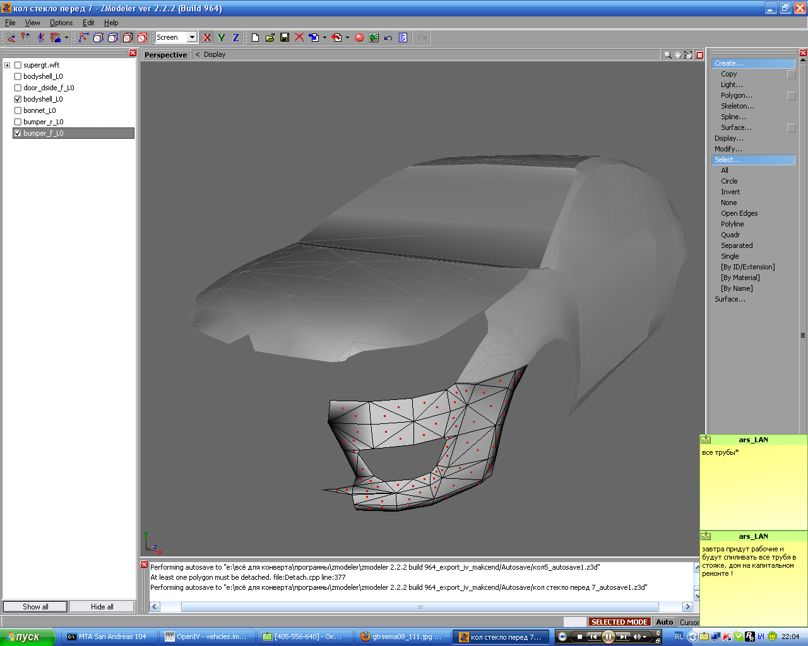The width and height of the screenshot is (808, 646).
Task: Toggle the SELECTED MODE button
Action: [619, 622]
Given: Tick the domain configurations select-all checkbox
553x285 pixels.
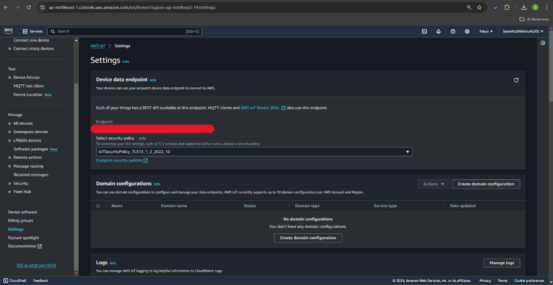Looking at the screenshot, I should 98,206.
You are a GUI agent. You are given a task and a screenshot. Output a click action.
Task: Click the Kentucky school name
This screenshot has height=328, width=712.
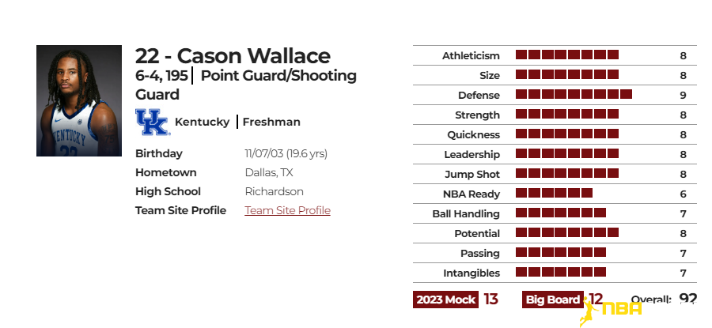click(x=202, y=122)

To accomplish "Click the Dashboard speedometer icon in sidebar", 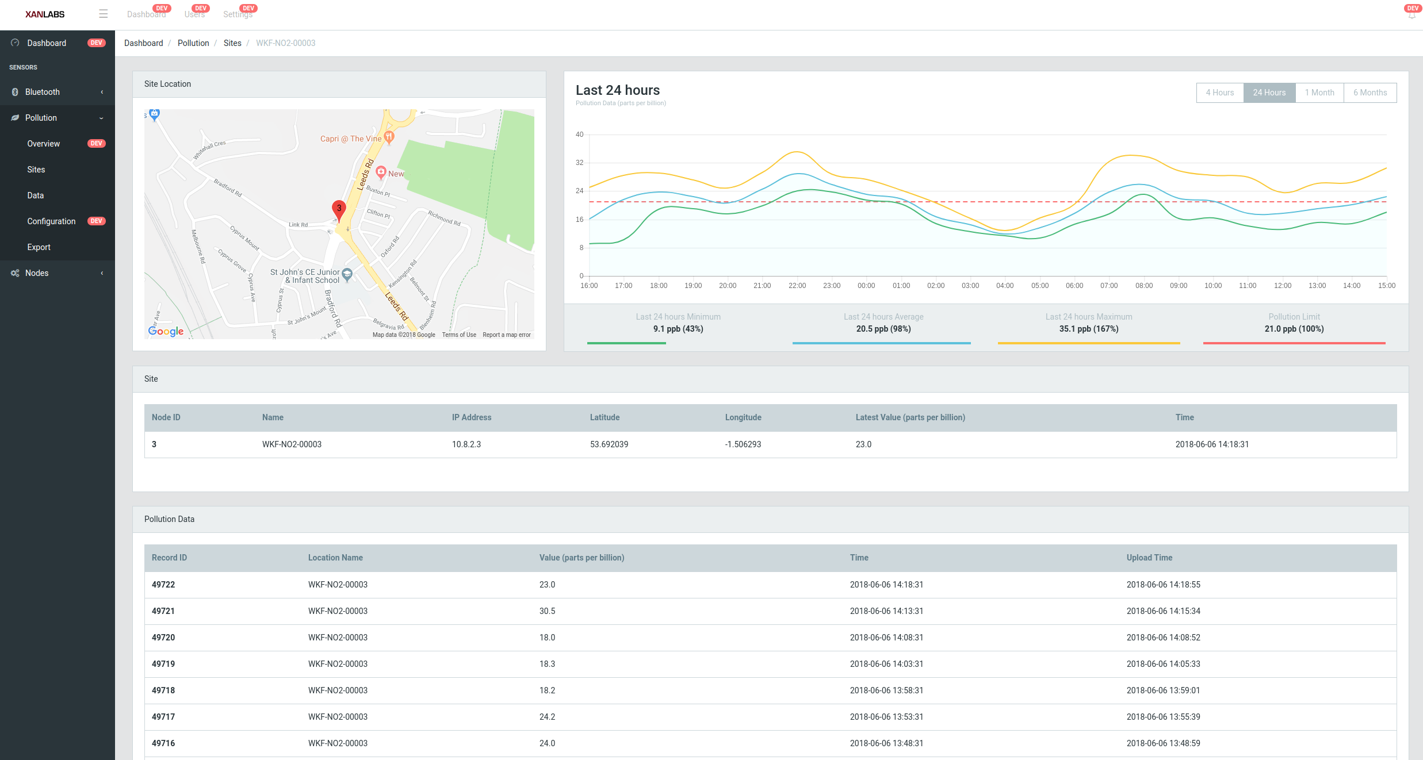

........

* Exercise goal
Reproduce the rows above verbatim, omitting the pictures.

* Result
The width and height of the screenshot is (808, 646).
Task: Toggle the SELECTED MODE button
Action: [619, 622]
Given: Tick the domain configurations select-all checkbox
553x285 pixels.
Looking at the screenshot, I should 98,206.
You are a GUI agent. You are given a task and a screenshot. Output a click action.
Task: Click the Kentucky school name
This screenshot has height=328, width=712.
click(x=202, y=122)

To accomplish "Click the Dashboard speedometer icon in sidebar", 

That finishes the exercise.